(Entries provided begins)

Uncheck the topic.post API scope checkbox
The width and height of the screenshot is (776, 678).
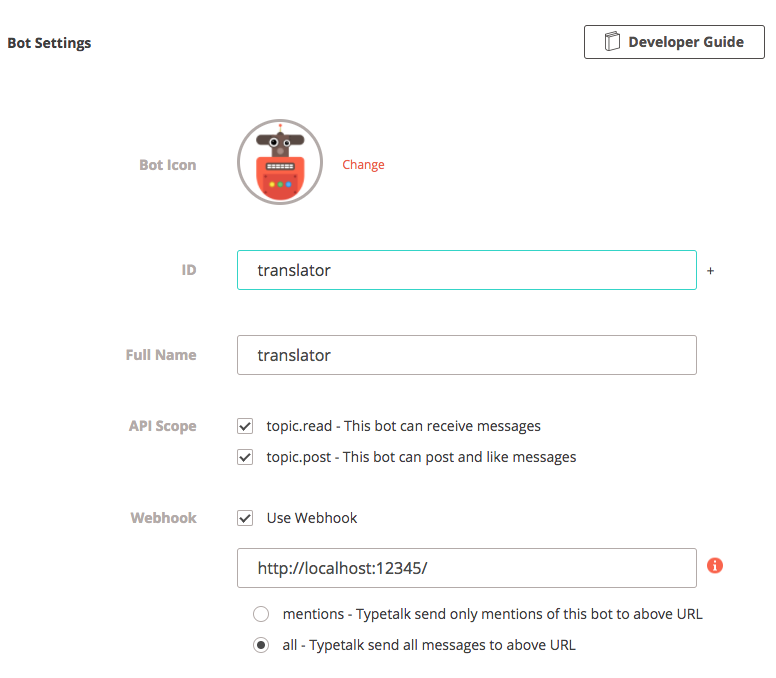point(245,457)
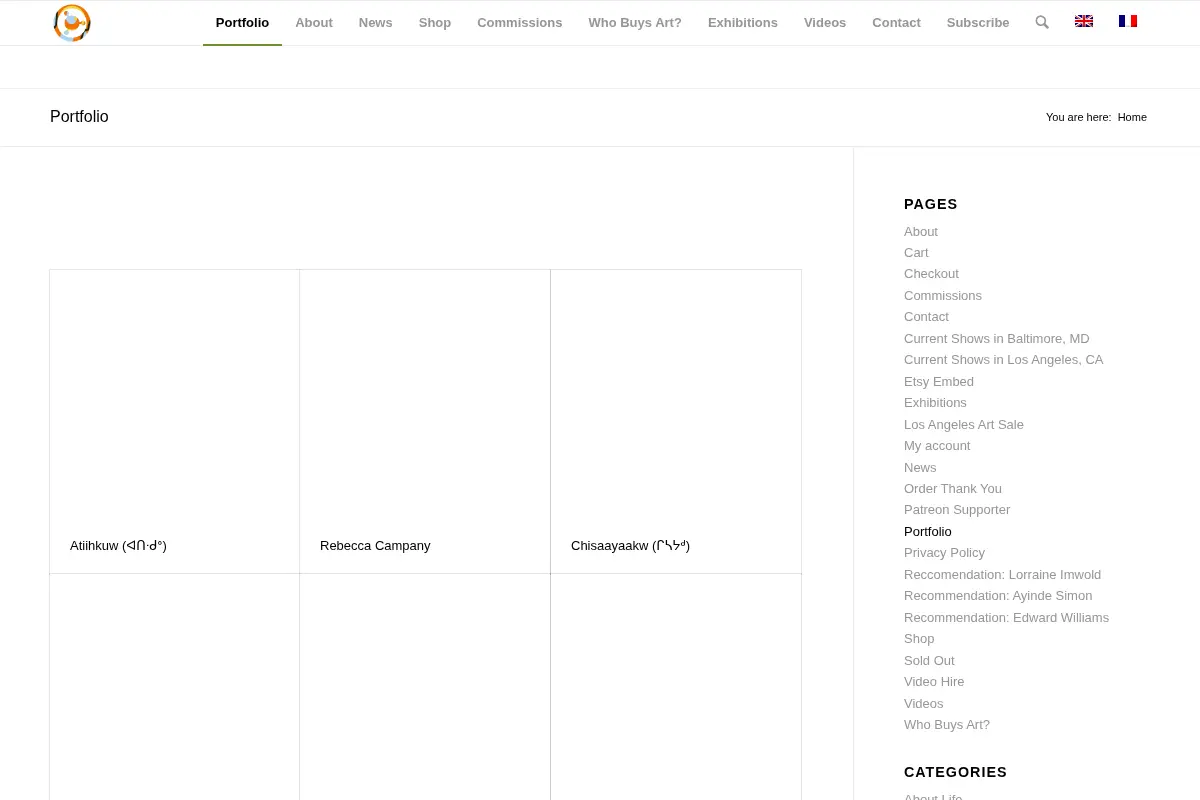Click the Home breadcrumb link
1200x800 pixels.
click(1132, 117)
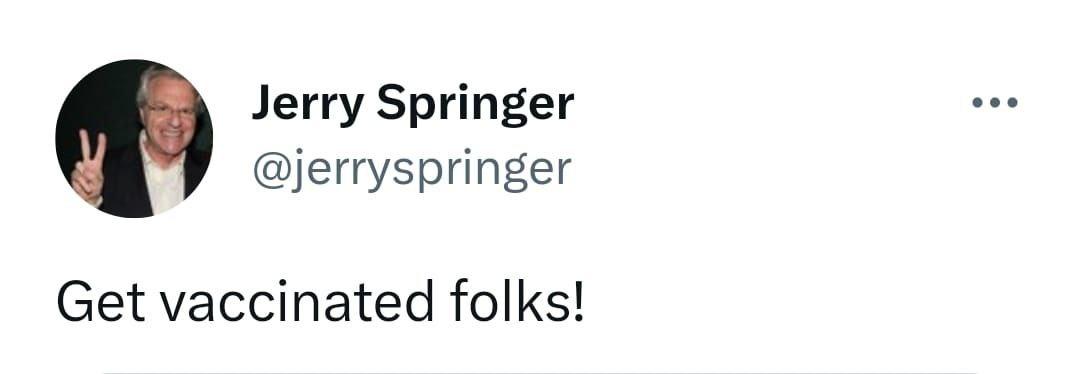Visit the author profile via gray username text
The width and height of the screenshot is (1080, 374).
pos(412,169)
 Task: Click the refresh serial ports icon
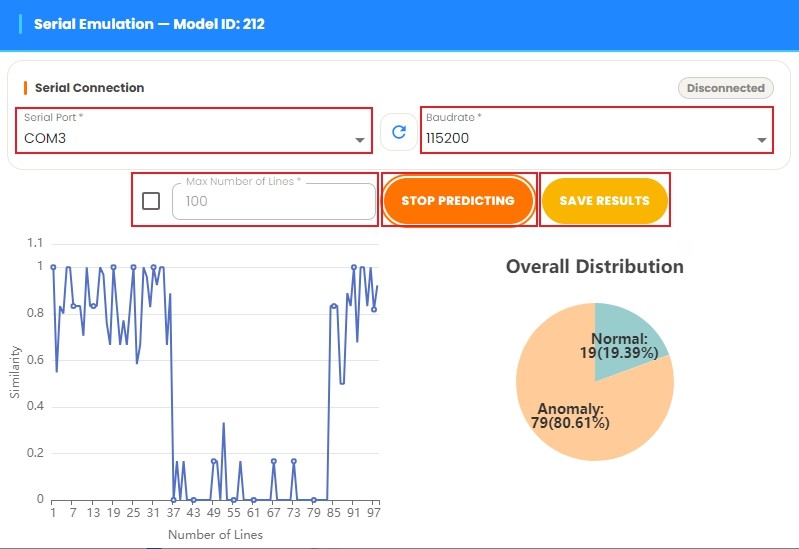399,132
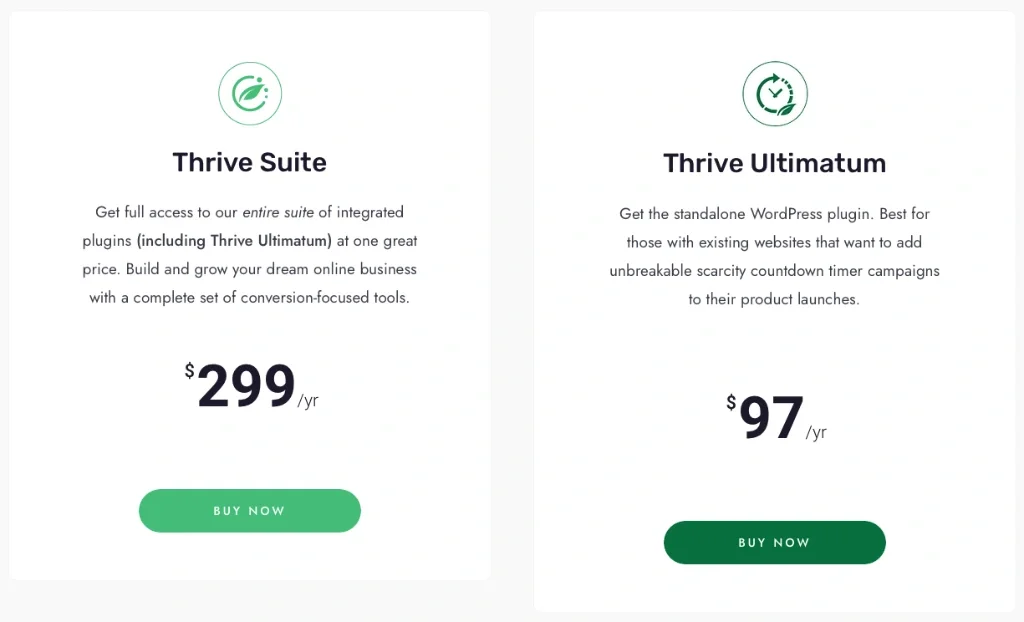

(Entries provided ends)

Work instructions: Print the entries above exactly, taking out only the pictures.

Solution:
Uncheck the topic.post API scope checkbox
The width and height of the screenshot is (776, 678).
point(245,457)
Click the Home breadcrumb link
1200x800 pixels.
click(1132, 117)
Visit the author profile via gray username text
The width and height of the screenshot is (1080, 374).
pos(412,169)
 Task: Click the refresh serial ports icon
399,132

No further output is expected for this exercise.